El día avanzaba, y el allanador seguía disfrutando de su trofeo sin dar señales de vida. A las nueve de la noche, el ruido de un tubo de escape lo despertó. Un motorista de pizzas a domicilio acababa de parar la moto en su puerta, y se disponía a llamar al timbre. A pesar de su asombro, Fisher fue capaz de urdir un plan para recuperar su domicilio. Sigilosamente se arrastró hacia la pared lateral que daba más cerca de la puerta de entrada, y se apostó contra el muro. El walkman a todo volumen del repartidor había sido un aliado inesperado. Escuchó como Victor hizo varias comprobaciones con la mirilla antes de abrir la puerta, y finalmente notó como giraba la llave en la cerradura.
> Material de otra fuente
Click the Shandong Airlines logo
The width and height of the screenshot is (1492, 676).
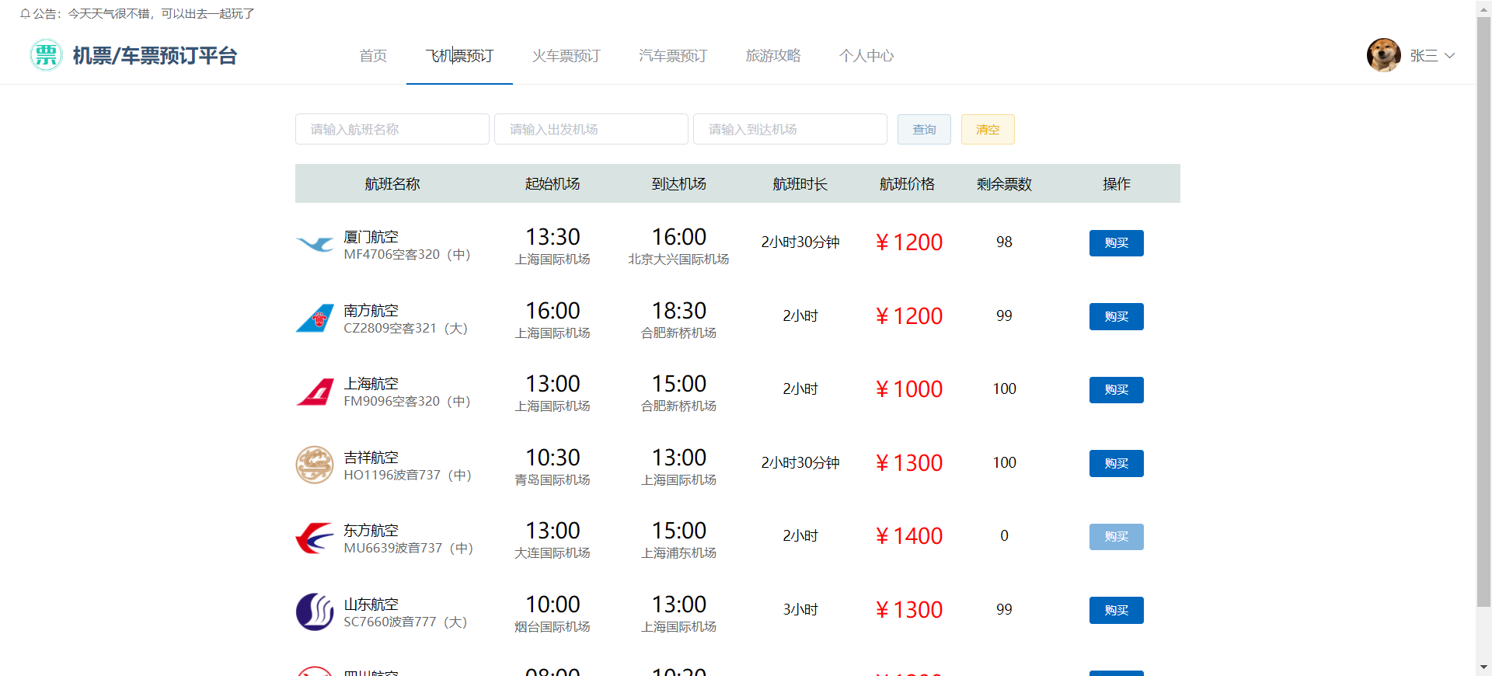click(315, 612)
Todo ocurrió en pocos segundos. Joe se abalanzó contra la abertura como un felino acorralado, con la mala suerte de hacer tropezar al pobre chico de repartos, que lanzó todo lo que llevaba encima por los aires. Víctor (que poseía unos redescubiertos conocimientos en artes marciales), había intentado golpear al agresor, y sin embargo, le había lanzado una patada en toda la frente al pizzero. El cuerpo del chico, yacía noqueado en el suelo con trozos de pizza cubriéndole la cara. Fisher aprovechó el momento de incertidumbre para empujar fuera de su propiedad al inquilino, y cerrar la puerta con un golpe seco. Instantes después, Víctor aporreaba la puerta mientras gritaba:
- ¡Lo he matado! ¡No quería hacerlo! – Seguido de sollozos y mocos sorbiéndose – ¡El infierno se cierne sobre mí! – los gritos aumentaban de volumen ostensiblemente, volviendo a disparar los ladridos de los perros más cercanos, así como las lamparillas de noche de los curiosos. Creyendo arrepentirse de lo que iba ha hacer toda la vida, Joe volvió a dejar entrar a aquel perturbado, antes de que volviese a montar otro espectáculo.
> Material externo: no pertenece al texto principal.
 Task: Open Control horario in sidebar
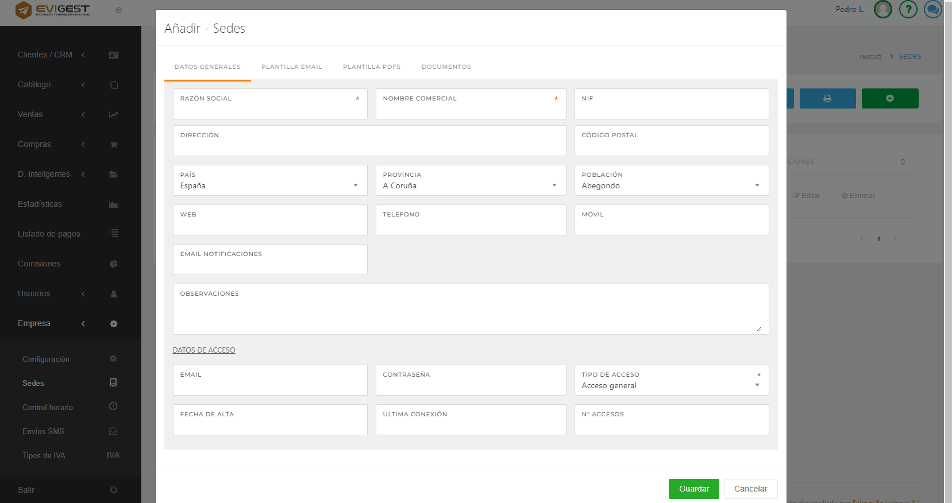coord(48,407)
Lobo London llegó corriendo guiado por los gritos de su camarada. Se topó de frente con el repartidor inerte, y sin dudarlo, lo asió por los hombros para entrarlo en el domicilio, haciendo uso de su propia llave. La locura se volvió a disparar. Joe miraba de reojo a Víctor, que esgrimía una pose de karateka a una distancia prudencial Al otro lado de la entrada, Pequeño Lobo marcaba una mueca de incomprensión, arrastrando al interior al pobre muchacho inconsciente.